Sub-Assembly: Involves pre-assembling of parts and components to keep low work-in-process inventories. Reduces number of assembly processes manufacturing or operations has to manage enabling a company to reduce or eliminate on-site activities. Allows a company to focus on main assembly functions. See Kitting in Warehousing Section.
Supply Chain: The components of business operations such as vendors, procurement, operations or manufacturing, warehousing and distribution, customers, and third party suppliers that service or manage segments of the supply chain that interact with the products from the raw material stage to delivery to the customer.
Supply Chain Management (SCM): Encompasses all of the activities associated with moving goods from raw materials stage through to the end user. This includes systems management, sourcing and procurement, production scheduling, order processing, inventory management, transportation, warehousing, and customer service. Successful supply chain management, then, coordinates and integrates these activities for sustainable competitive advantage.
Supply Chain Network: The infrastructure required to support e-commerce with the Internet functioning as an enabler to the physical distribution of goods. Infrastructure will consist of suppliers, manufacturers, warehouses, transportation partners, and the software that ties it all together for the e-company for the purpose of providing flawless execution of orders.
Supply Channel: Members of the supply chain that hold, control, or effect inventory of raw materials, parts or goods.
Supply-Oriented Capabilities: Related to a firm's operational capabilities, supply-oriented capabilities emphasize the internal customers of a company such as production and marketing departments. Focused on distribution networks to gain competitive advantage, supply-oriented logistics capabilities include widespread product availability, selective distribution coverage, and low total distribution cost.
SWOT: Managerial analysis of a company's specific strengths, weaknesses, opportunities and threats.
Synchronous manufacturing: Advanced control system that aims to increase throughput while minimizing inventory investment by manufacturing the right components timely and in the right order. Combines JIT with flexible manufacturing, also known as “flex-flow”。
TCP: Abbreviation for “total cost of production” in manufacturing.

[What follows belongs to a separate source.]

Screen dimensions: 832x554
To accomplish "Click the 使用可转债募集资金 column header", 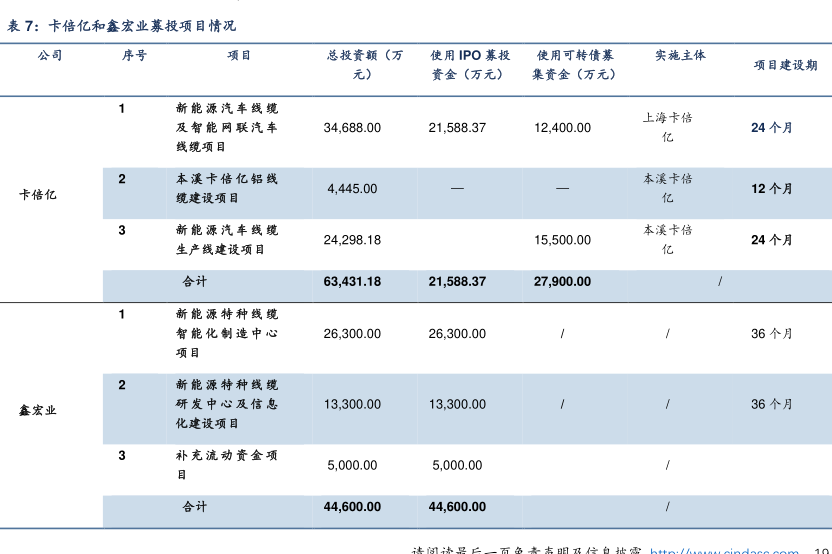I will pos(576,65).
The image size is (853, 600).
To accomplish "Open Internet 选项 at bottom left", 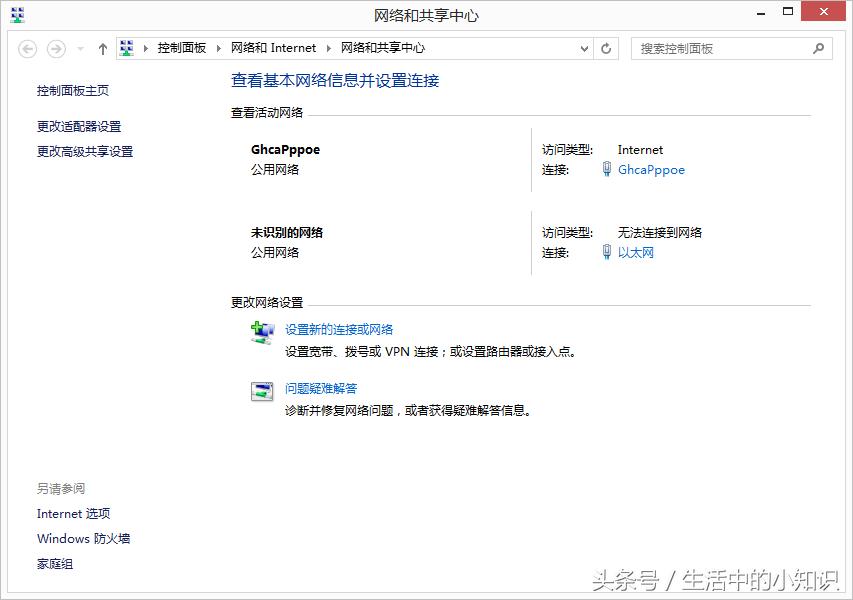I will coord(73,513).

Unsalables: Product returns resulting from goods not sold by a customer (I.e. grocery store, retail chain, department store) or goods damaged enroute to and/or at the distribution center. Leading causes of unsalables are management indifference, out-of-code product, inefficient handling practices, seasonal product returns, and pallet overhang. When companies begin to deal with unsalables a team manager is usually appointed to recommend policies, review packaging requirements, consider a reclamation approach, and set up benchmarks to track progress in reducing unsalables to, for example, less than 1% of sales.
Value-chain: The strategy to build collaborative relationships and select trading partners from the outset of raw materials procurement to the delivery of the finished product to the ultimate customer. Involves linking the customer's customer and the supplier's supplier through electronic b2b.
Visioneering: The ability to look into the future and anticipate customer responses, business processes, knowledge capital of a company, and determine windows of opportunity.
VOC: Voice of the customer; term used by companies when describing an element of their customer service/quality initiatives. 3PLS: See Logistics Provider in this Section.